RECORDS TO PROCESS:
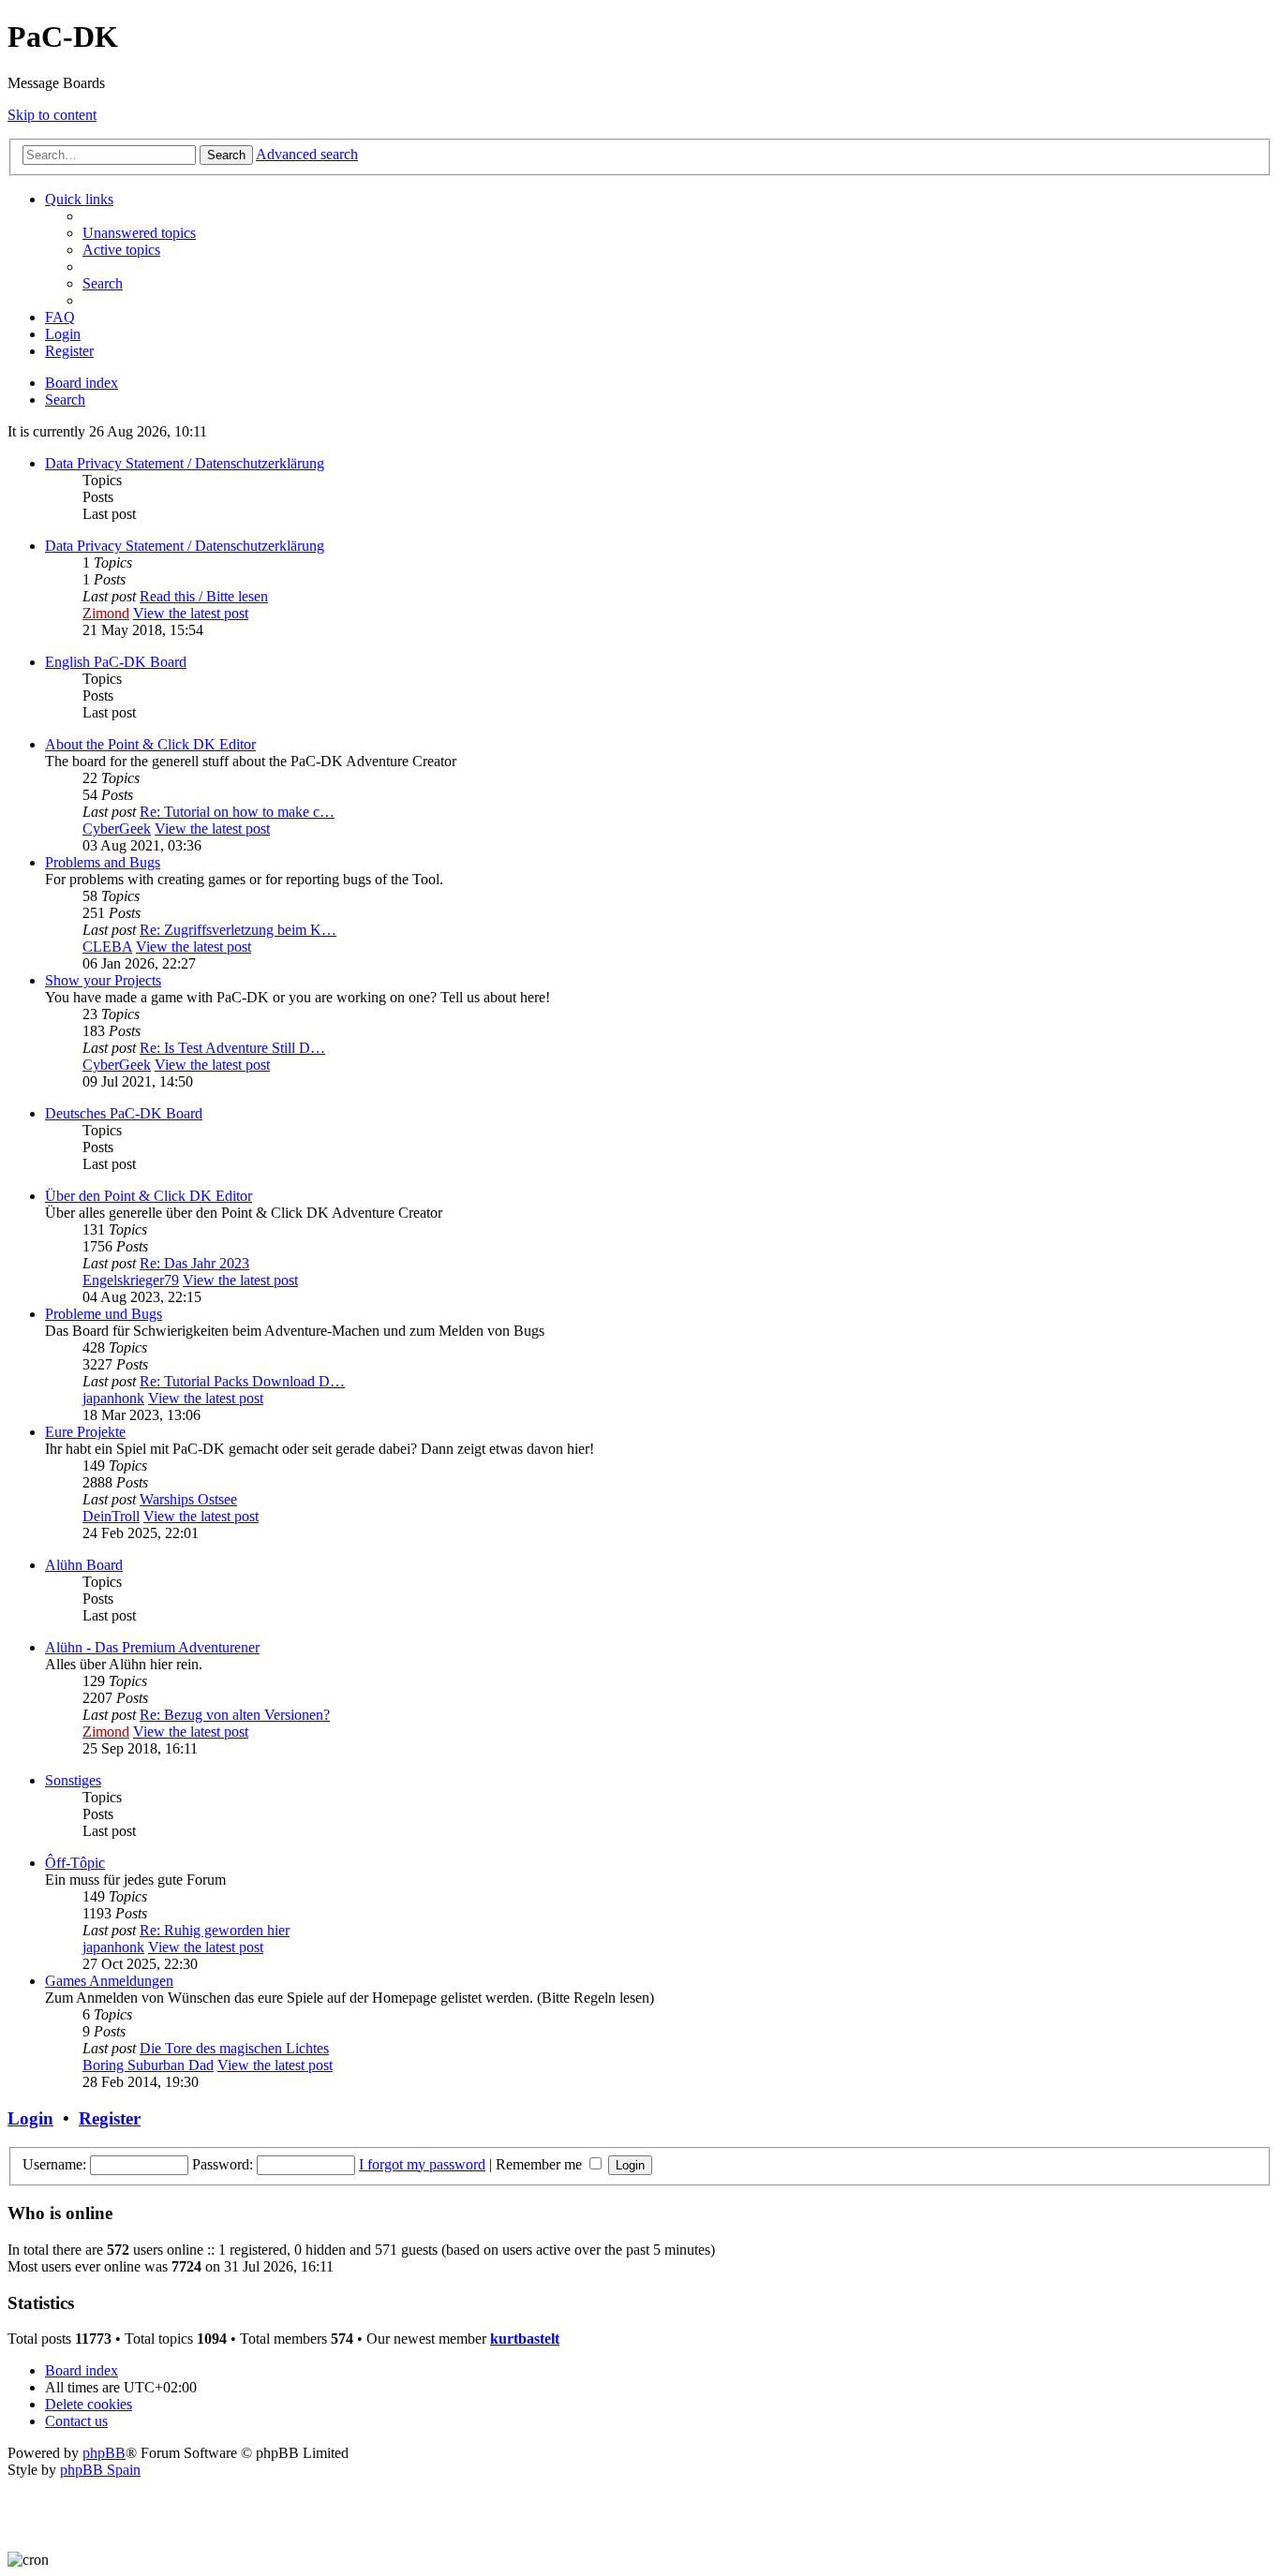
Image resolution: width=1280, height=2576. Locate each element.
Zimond (105, 613)
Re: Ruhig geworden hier (215, 1930)
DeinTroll (111, 1516)
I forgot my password (422, 2164)
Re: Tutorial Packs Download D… (242, 1381)
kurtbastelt (524, 2339)
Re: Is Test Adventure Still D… (232, 1048)
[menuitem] (139, 233)
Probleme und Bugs (103, 1314)
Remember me (541, 2164)
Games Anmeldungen (109, 1981)
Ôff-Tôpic (75, 1863)
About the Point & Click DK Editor (150, 744)
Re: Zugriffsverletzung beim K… (238, 930)
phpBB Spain (100, 2470)
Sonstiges (73, 1780)
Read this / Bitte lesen (204, 596)
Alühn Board (84, 1565)
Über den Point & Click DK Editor (148, 1196)
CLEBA (107, 947)
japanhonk (113, 1398)
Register (110, 2118)
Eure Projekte (85, 1432)
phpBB (104, 2453)
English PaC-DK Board (115, 662)
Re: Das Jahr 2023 (194, 1263)
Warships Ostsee (188, 1499)
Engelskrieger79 (130, 1280)
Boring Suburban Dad (148, 2065)
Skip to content (52, 115)
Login (30, 2118)
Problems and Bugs (102, 862)
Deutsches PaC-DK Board (123, 1113)
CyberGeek (116, 828)
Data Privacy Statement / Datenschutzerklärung (184, 463)
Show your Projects (103, 980)
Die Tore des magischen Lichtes (234, 2048)
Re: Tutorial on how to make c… (237, 812)
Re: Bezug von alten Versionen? (235, 1715)
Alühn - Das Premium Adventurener (152, 1647)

AIM OF THE EXERCISE:
Write out the entries word for word. Skip the pictures.

ANSWER TO THE EXERCISE:
Image resolution: width=1280, height=2576. Locate each element.
Zimond (105, 613)
Re: Ruhig geworden hier (215, 1930)
DeinTroll (111, 1516)
I forgot my password (422, 2164)
Re: Tutorial Packs Download D… (242, 1381)
kurtbastelt (524, 2339)
Re: Is Test Adventure Still D… (232, 1048)
[menuitem] (139, 233)
Probleme und Bugs (103, 1314)
Remember me (541, 2164)
Games Anmeldungen (109, 1981)
Ôff-Tôpic (75, 1863)
About the Point & Click DK Editor (150, 744)
Re: Zugriffsverletzung beim K… (238, 930)
phpBB Spain (100, 2470)
Sonstiges (73, 1780)
Read this / Bitte lesen (204, 596)
Alühn Board (84, 1565)
Über den Point & Click DK Editor (148, 1196)
CLEBA (107, 947)
japanhonk (113, 1398)
Register (110, 2118)
Eure Projekte (85, 1432)
phpBB (104, 2453)
English PaC-DK Board (115, 662)
Re: Das Jahr 2023 (194, 1263)
Warships Ostsee (188, 1499)
Engelskrieger79 (130, 1280)
Boring Suburban Dad (148, 2065)
Skip to content (52, 115)
Login (30, 2118)
Problems and Bugs (102, 862)
Deutsches PaC-DK Board (123, 1113)
CyberGeek (116, 828)
Data Privacy Statement / Datenschutzerklärung (184, 463)
Show your Projects (103, 980)
Die Tore des magischen Lichtes (234, 2048)
Re: Tutorial on how to make c… (237, 812)
Re: Bezug von alten Versionen? (235, 1715)
Alühn - Das Premium Adventurener (152, 1647)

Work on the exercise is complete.